▸ Work required
Transcribe every row below word for word, leaving out the pictures.

▸ Material supplied
----
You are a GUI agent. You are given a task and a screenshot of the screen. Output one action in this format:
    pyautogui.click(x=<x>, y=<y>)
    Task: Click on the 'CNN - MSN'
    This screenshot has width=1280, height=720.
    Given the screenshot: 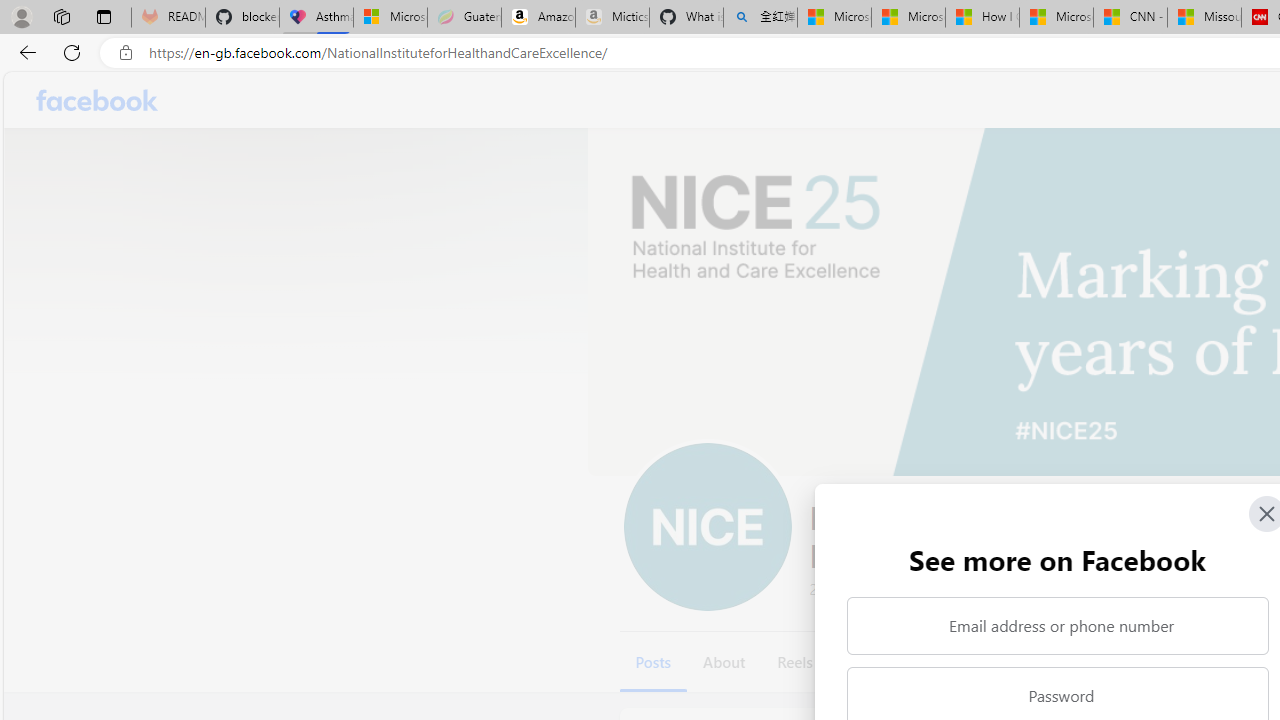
----
▸ Correct output
You are a GUI agent. You are given a task and a screenshot of the screen. Output one action in this format:
    pyautogui.click(x=<x>, y=<y>)
    Task: Click on the 'CNN - MSN'
    This screenshot has width=1280, height=720.
    Given the screenshot: 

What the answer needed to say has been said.